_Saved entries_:
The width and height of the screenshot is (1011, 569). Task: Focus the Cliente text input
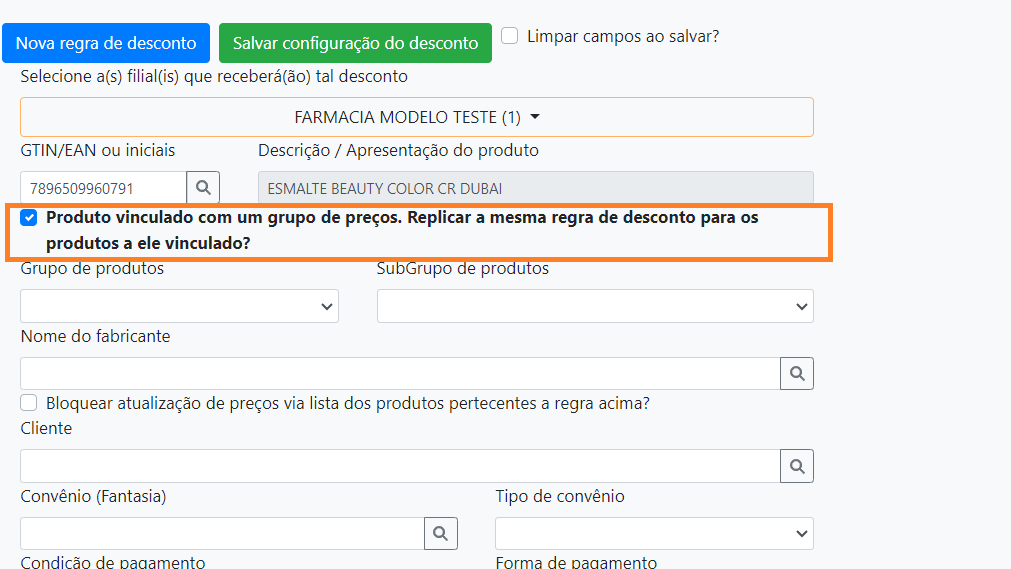[x=399, y=466]
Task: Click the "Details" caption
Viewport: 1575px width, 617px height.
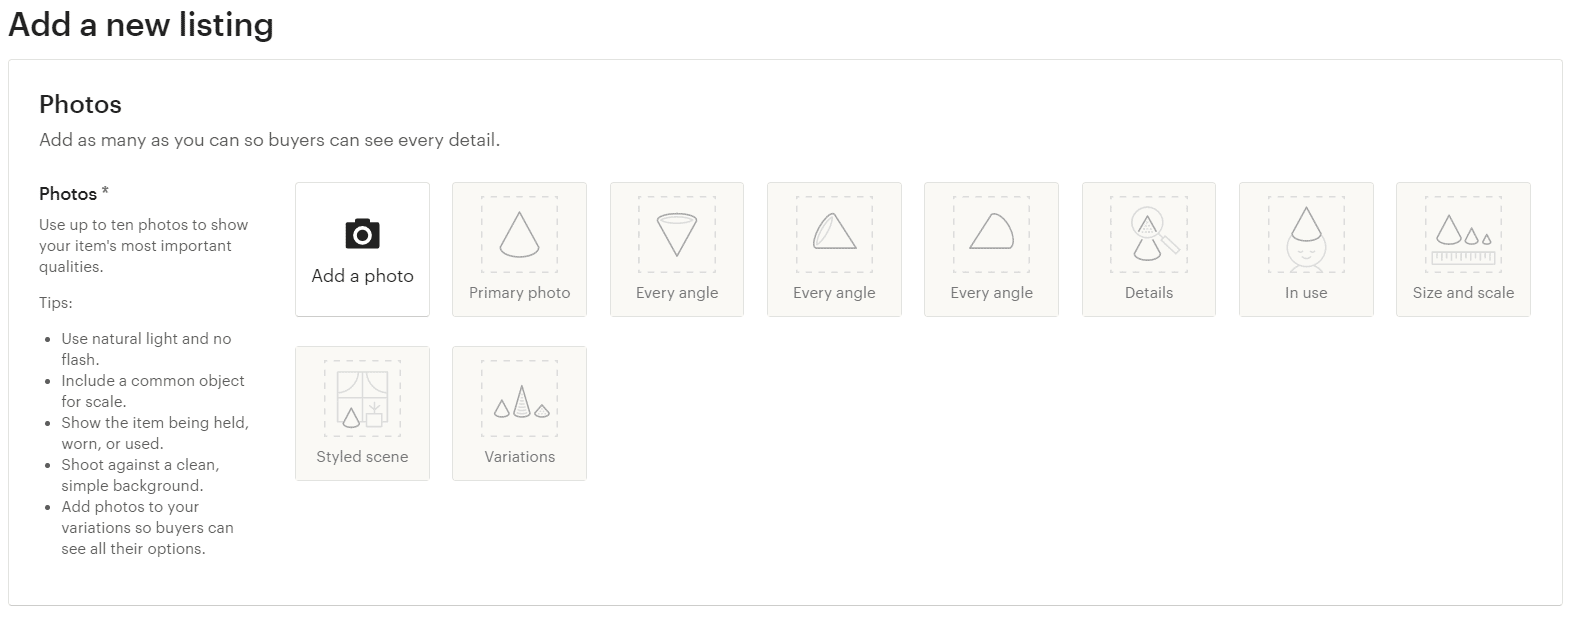Action: coord(1149,293)
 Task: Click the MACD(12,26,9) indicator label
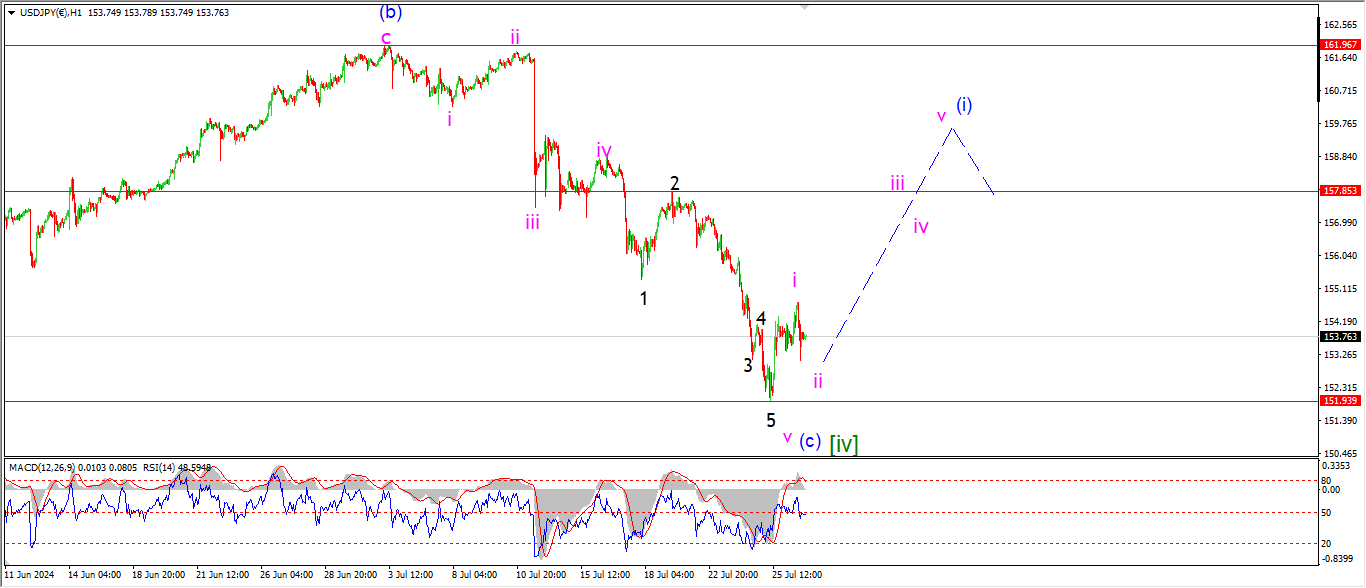tap(41, 467)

_Task instructions_: Exactly as written, set down each line of the records, leaving out the pictures.

_The completed task_:
The width and height of the screenshot is (1011, 569). Task: Focus the Cliente text input
[x=399, y=466]
Task: Click the "Details" caption
Viewport: 1575px width, 617px height.
Action: coord(1149,293)
 Task: Click the MACD(12,26,9) indicator label
tap(41, 467)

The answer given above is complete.